Report every line of the records that contains the word "Entrada".

BEGIN Material supplied

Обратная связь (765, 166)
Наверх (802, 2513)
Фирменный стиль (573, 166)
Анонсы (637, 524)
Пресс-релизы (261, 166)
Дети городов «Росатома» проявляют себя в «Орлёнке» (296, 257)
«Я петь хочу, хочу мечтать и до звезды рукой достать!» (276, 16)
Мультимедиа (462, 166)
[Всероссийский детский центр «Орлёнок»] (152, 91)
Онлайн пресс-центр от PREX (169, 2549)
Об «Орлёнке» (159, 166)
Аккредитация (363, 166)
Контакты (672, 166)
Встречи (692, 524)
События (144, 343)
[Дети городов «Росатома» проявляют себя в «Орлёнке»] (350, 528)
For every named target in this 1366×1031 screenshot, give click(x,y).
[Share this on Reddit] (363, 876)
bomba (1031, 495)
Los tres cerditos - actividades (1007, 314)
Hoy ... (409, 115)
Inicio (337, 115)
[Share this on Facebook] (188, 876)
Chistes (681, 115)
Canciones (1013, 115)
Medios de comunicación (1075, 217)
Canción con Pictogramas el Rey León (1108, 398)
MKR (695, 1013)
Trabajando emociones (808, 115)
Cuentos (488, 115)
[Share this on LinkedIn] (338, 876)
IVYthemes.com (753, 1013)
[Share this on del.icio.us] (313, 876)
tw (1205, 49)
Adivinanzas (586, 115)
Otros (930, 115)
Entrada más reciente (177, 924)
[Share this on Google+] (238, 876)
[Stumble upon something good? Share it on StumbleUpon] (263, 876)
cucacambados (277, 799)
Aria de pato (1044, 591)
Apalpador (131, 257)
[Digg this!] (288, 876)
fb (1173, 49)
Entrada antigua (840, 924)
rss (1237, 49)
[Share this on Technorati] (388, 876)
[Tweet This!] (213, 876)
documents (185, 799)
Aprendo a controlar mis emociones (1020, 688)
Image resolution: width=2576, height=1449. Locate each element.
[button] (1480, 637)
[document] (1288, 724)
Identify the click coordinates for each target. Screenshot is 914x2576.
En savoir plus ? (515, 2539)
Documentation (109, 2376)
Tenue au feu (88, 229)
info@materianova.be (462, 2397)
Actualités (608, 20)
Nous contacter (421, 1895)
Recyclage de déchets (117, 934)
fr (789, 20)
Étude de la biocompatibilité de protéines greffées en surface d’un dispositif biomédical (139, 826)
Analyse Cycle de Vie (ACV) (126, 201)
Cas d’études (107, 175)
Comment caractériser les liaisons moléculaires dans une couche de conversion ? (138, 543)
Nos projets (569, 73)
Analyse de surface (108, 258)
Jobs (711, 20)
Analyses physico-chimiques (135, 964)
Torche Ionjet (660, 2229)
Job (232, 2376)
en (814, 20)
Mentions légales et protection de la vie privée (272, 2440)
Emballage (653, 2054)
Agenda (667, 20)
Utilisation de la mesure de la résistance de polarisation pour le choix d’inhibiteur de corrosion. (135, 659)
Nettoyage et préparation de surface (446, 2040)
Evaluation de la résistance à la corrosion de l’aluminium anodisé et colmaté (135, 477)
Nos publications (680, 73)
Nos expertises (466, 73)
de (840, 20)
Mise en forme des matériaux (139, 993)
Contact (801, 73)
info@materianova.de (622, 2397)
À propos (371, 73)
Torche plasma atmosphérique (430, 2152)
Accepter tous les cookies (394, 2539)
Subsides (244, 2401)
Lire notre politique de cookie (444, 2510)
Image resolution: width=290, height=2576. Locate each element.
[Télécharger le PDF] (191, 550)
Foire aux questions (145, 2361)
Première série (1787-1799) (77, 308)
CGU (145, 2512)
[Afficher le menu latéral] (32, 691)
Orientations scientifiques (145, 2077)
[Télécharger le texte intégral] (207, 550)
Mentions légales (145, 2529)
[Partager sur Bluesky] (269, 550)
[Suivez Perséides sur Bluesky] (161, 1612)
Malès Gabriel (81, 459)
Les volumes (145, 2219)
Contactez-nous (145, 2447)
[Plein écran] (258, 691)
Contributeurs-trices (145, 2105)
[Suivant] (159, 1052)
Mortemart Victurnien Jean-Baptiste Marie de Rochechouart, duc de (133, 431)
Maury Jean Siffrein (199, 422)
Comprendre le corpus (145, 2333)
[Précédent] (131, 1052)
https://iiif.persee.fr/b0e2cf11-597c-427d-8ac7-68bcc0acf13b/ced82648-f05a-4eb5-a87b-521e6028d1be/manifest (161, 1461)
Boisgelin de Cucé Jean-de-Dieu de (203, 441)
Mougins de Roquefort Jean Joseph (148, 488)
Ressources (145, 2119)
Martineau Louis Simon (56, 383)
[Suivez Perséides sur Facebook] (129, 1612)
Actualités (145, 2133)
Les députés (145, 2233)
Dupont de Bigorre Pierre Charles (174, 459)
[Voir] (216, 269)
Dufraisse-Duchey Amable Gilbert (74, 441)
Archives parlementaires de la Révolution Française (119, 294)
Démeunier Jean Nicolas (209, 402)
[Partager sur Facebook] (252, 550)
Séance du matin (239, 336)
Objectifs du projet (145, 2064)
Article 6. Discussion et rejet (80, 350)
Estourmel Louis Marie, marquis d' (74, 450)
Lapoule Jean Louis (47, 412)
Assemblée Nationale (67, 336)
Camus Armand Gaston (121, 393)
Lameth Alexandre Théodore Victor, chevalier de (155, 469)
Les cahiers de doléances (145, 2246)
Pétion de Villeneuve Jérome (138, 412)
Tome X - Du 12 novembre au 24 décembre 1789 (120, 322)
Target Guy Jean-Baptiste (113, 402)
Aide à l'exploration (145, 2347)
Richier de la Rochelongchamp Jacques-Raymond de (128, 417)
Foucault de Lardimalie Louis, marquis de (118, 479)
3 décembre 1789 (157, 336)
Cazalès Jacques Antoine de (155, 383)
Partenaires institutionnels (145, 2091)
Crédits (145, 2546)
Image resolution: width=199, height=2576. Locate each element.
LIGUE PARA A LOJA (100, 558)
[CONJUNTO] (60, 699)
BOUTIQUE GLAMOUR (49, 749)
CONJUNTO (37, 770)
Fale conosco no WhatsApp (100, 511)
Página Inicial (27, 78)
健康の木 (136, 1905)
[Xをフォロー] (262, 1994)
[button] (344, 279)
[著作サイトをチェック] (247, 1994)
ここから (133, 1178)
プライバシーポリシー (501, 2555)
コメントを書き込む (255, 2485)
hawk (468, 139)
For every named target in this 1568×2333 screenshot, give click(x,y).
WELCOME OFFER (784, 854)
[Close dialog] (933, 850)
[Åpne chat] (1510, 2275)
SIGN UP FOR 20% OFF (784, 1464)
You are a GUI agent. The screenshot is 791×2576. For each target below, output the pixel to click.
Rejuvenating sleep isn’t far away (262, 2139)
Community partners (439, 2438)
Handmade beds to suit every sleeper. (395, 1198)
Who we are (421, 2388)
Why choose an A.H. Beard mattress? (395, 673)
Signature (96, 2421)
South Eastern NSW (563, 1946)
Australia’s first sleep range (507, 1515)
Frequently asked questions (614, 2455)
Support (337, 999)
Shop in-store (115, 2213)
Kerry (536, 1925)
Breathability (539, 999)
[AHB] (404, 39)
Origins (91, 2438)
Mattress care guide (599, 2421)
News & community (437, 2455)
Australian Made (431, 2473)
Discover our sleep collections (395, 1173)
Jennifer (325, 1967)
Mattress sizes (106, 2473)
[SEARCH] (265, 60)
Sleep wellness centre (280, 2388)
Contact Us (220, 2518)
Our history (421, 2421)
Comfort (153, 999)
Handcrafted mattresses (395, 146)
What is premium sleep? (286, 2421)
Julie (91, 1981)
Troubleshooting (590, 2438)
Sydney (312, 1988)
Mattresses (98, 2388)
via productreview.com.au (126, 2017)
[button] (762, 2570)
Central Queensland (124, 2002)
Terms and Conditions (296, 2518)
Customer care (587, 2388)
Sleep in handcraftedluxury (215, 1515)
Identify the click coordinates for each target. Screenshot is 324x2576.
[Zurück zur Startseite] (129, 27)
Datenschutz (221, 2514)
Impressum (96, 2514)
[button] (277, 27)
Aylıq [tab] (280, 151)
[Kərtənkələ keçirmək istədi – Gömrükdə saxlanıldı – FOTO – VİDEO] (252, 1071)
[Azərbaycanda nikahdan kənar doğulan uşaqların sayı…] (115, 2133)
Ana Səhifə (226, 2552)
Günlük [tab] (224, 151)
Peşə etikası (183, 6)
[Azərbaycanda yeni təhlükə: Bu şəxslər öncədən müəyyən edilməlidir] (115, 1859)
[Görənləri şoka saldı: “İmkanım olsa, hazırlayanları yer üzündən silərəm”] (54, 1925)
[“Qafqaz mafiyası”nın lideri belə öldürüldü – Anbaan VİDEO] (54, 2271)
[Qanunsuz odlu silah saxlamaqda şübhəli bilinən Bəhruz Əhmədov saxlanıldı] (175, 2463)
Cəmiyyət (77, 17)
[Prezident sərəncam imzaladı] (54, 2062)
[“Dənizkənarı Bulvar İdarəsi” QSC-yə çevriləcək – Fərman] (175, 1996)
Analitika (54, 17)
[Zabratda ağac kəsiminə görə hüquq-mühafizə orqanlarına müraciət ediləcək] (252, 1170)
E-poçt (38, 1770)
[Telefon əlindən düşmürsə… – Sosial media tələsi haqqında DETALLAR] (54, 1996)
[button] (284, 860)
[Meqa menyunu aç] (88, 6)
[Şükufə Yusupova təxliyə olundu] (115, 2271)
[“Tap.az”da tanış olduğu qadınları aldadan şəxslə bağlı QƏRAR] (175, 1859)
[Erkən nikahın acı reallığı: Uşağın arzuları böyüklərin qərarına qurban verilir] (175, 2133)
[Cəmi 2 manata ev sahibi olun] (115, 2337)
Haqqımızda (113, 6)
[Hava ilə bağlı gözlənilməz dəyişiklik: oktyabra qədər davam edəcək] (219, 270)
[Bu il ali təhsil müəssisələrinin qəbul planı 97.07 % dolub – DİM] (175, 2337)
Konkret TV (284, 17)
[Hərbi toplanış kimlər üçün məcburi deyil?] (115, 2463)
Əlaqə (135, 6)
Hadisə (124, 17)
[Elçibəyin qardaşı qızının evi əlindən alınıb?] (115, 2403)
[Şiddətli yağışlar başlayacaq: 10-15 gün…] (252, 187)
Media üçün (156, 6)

END Material supplied

■ Your solution
Entrada más reciente (177, 924)
Entrada antigua (840, 924)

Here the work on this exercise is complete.